If B and C lose, she warned, the 1978 plan comes back into effect and the city
will have the authority to drive all Barrio Logan’s residents out.
“We ran a
campaign for Mayor and came within three percent of electing David Alvarez,”
said Richard Barrera, recently appointed secretary-treasurer of the San
Diego/Imperial Counties Central Labor Council and an elected member of the San
Diego Unified School District Board of Trustees. He was there to promote an
initiative campaign, aimed at the November 2014 ballot, to increase the minimum
wage in San Diego to about $13 per hour. But, in what was probably the most
powerful and dramatic speech on the program, he held off on advancing that
proposal and “worked the crowd” with an emotional appeal to community
solidarity and advancing the overall progressive political agenda.
“We did a lot of
work that is positioning us to go forward and win,” said Barrera. “We did the
right thing. When Bob Filner fell apart, there were choices. We could have
stayed home and capitulated — and a lot of people were arguing for it. We
didn’t. We could have made a second choice, to let political expedience
determine what our agenda is. We said no, because if we’d made either of those
choices, none of us would be here. If we’d made either choice, Kevin Faulconer
would still be Mayor, and we would have nothing to build on. Instead we made
the third choice, to dig in and find extra money, extra energy, and get people
involved who weren’t involved in 2012.
All of us became organizers, and now we’re able to push forward on the issues
that matter to our people.”
Barrera referred
to the latest edition of Making Ends Meet,
a report by the progressive San Diego think tank the Center on Policy
Initiatives (CPI), which said that four out of every 10 families in San Diego can’t pay their rent and all their bills on the money they
earn from working. For Latinos, according to CPI, it’s six out of 10. “This is
not an issue of people not having jobs,” Barrera stressed. “It’s about people
working and not making enough to make ends meet. So what’s our agenda? Working
families need to be able to support themselves and create better opportunities
for their kids. Many of them are children of immigrants who came to the U.S.

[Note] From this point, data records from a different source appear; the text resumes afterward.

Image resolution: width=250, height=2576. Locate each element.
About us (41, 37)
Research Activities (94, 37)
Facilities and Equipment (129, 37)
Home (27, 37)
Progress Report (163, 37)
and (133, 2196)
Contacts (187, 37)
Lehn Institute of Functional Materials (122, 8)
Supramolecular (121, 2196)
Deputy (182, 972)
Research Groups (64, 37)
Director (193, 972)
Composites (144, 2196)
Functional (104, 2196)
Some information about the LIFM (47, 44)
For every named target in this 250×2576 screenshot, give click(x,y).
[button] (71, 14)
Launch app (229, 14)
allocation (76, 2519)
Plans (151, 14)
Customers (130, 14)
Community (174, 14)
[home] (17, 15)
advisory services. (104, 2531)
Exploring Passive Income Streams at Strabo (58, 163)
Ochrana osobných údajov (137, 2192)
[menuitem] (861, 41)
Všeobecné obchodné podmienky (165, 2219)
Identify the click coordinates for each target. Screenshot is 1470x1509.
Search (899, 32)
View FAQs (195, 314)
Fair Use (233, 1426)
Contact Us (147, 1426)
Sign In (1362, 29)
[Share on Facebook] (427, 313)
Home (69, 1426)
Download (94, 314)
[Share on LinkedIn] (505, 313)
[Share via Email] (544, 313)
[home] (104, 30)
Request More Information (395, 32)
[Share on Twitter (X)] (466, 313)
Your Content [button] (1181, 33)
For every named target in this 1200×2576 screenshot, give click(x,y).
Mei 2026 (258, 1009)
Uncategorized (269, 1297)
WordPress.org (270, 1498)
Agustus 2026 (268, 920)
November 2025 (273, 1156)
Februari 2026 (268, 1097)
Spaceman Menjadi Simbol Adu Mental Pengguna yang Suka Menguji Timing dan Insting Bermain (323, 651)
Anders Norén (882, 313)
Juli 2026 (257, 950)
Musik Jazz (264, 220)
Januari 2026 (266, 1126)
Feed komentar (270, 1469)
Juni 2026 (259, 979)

for better opportunities.”
But Barrera’s
critique of the way things are in the U.S. in general, and San Diego in
particular, went far beyond that. “We continue to disinvest from public schools
and reinvest in prisons,” he said. “Public schools have to be places that
democratize our society.” Like Gomez, he said progressive San Diegans have an
obligation to defend the Barrio Logan community plan and the health of its
residents against the corporate attack at the ballot box. “The polling is
pretty clear,” he said. “If voters understand the choice, they’re on the side
of the Barrio Logan community. They’re going to spend a lot of money; we’re
going to beat them with a lot of people.”
Then, and only
then, did Barrera get to labor’s main priority in this year’s elections: a
ballot measure they’re working to qualify for November which will raise the
minimum wage in San Diego to $13 per hour and give workers at least five
guaranteed days of paid sick leave per year. “Eighty percent of people in our
restaurant industry don’t have earned sick days,” Barrera explained. He added
that this forces restaurant workers with communicable diseases to come in to
work, thereby exposing customers to those illnesses. As for the minimum wage
increase, Barrera said the $13 figure was picked because “you have to make at
least $13 per hour in San Diego to make ends meet.” He said they plan to put
the initiative on the ballot in Chula Vista and National City as well.
“The other side
will tell us all hell will break loose if working people can pay their bills,”
Barrera said. “What we need to do going forward is to say who’s got the power,
and to use our power to do right by our families and our kids.”